Watine – Intrications quantiques

Sur un album où les notes, limpides et éparses, coulent comme une évidence, la musicienne propose un fascinant voyage au cœur des sens, de l’âme, de la matière. Et nous fait toucher du doigt, et du cœur, les mystères de l’univers…
Dans ce deuxième tome d’une trilogie follement ambitieuse, débutée avec le superbe “Géométries sous-cutanées” en 2018, Catherine Watine se connecte en direct avec les éléments, fait surgir de son piano, de ses collages ou de ses inspirations électroniques une musique épurée mais foisonnante, élaborée et pourtant simple, évidente. Une pulsation, un bourdonnement, et l’artiste nous emporte dès l’inaugural “Eros & Thanatos” dans un fascinant pas de deux entre l’amour et la mort, où le sang coule, épais et chaud, puis se fige. Ces notes inspirées, éparses, précises, la musicienne va les puiser, dirait-on, dans le flux qui irrigue ses veines, là où s’exprime le battement de son âme…

Elle poursuit tout au long d’“Intrications quantiques” son cheminement dans les outre-mondes, ces entre-deux où les humains parfois se perdent, mais peuvent aussi rencontrer l’indicible. On a ainsi l’impression, dans “Blurred Shapes”, de se trouver, comme dans une œuvre de David Lynch, au-delà de tout ce que nous connaissons du réel, ou de ce qui y ressemble, et de découvrir un monde mystérieux, inquiétant ou réconfortant, c’est selon. Watine s’aventure dans les forêts sombres et denses de nos peurs et de nos désirs confondus, pour y ouvrir des clairières où l’on se verrait dans un miroir limpide, où l’on se retrouverait face à notre être enfoui, antédiluvien. La sève d’une fougère ; le sang d’une biche ; le souvenir de l’eau ; le bruit d’une pierre : c’est tout cela qui affleure ici au niveau subatomique, loin, très loin sous l’épiderme… Le piano, omniprésent, le Pleyel fidèle, guide nos pas, nous accompagne en douceur dans l’obscurité enveloppante de nos craintes immémoriales. Cela pourrait être une définition de l’art.

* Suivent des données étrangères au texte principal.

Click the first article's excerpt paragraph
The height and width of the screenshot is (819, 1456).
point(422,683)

La lumière d’un phare qui troue la nuit… Au cœur de “The Lighthouse in the Edge” émergent des mélodies discrètes mais somptueuses, comme des sources miraculeuses naissant au fond de l’océan. Dans le noir que rien ne déchire, où ne perce jamais la lumière, et pourtant. Ici, les courants des profondeurs nous entraînent et font chavirer nos émotions.

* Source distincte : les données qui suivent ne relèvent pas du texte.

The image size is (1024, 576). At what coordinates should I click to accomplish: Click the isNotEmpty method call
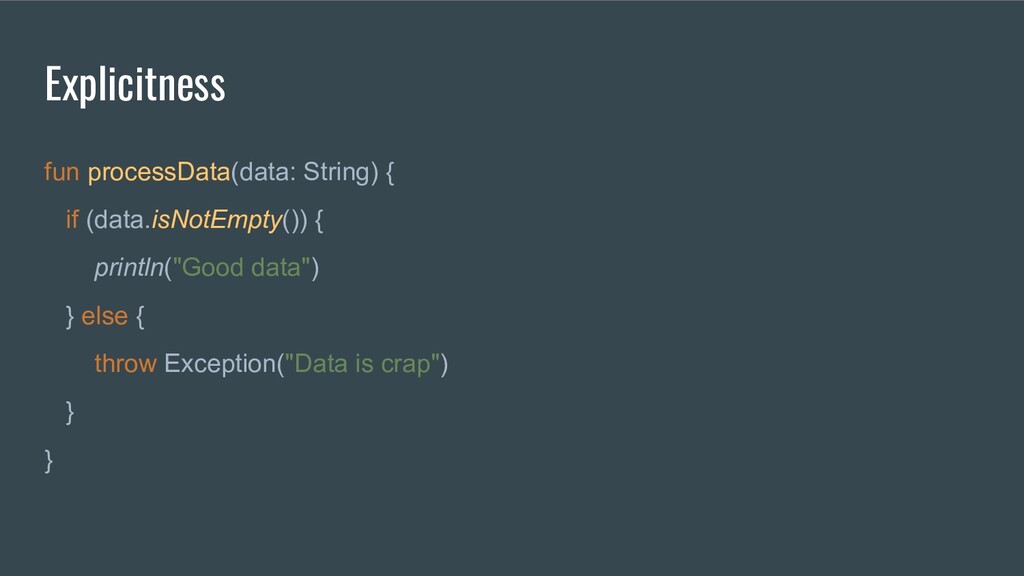coord(217,221)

Et puis, soudain, une cloche tibétaine. Catherine Watine fait musique de tout bruit… Fait entrer le son du monde dans ses paysages oniriques. Et le monde entier. Et les êtres. Et les choses… Au fond des abysses, on fait des rencontres inattendues. Des créatures lumineuses et bienfaisantes, qui nous offrent une douce, si douce étreinte (“Still Waters Run Deep”).
Plus loin, retour sur la terre. Le vent souffle dans les branches. Les arbres vivent et pensent. “Rustling Forest” offre une oasis de tranquillité. On s’y repose, entouré de chevreuils, d’insectes et de fées. La vie se déploie, sous toutes ses formes. La mousse, l’écorce, l’humus, la chlorophylle, l’hémoglobine, la peau… Il suffit de fermer les yeux, et tout prend forme, jusqu’à la moindre particule.
Le voyage se termine, déjà, avec la rythmique unique et entêtante du plus célèbre des boléros. Sur “Interstellar Un-Ravel“, Ravel et Björk se donnent la main, sous le regard démiurge et bienveillant de l’artiste. La chaleur irradie. L’apaisement est total. L’expérience, intime, sensorielle et spirituelle, hors du commun.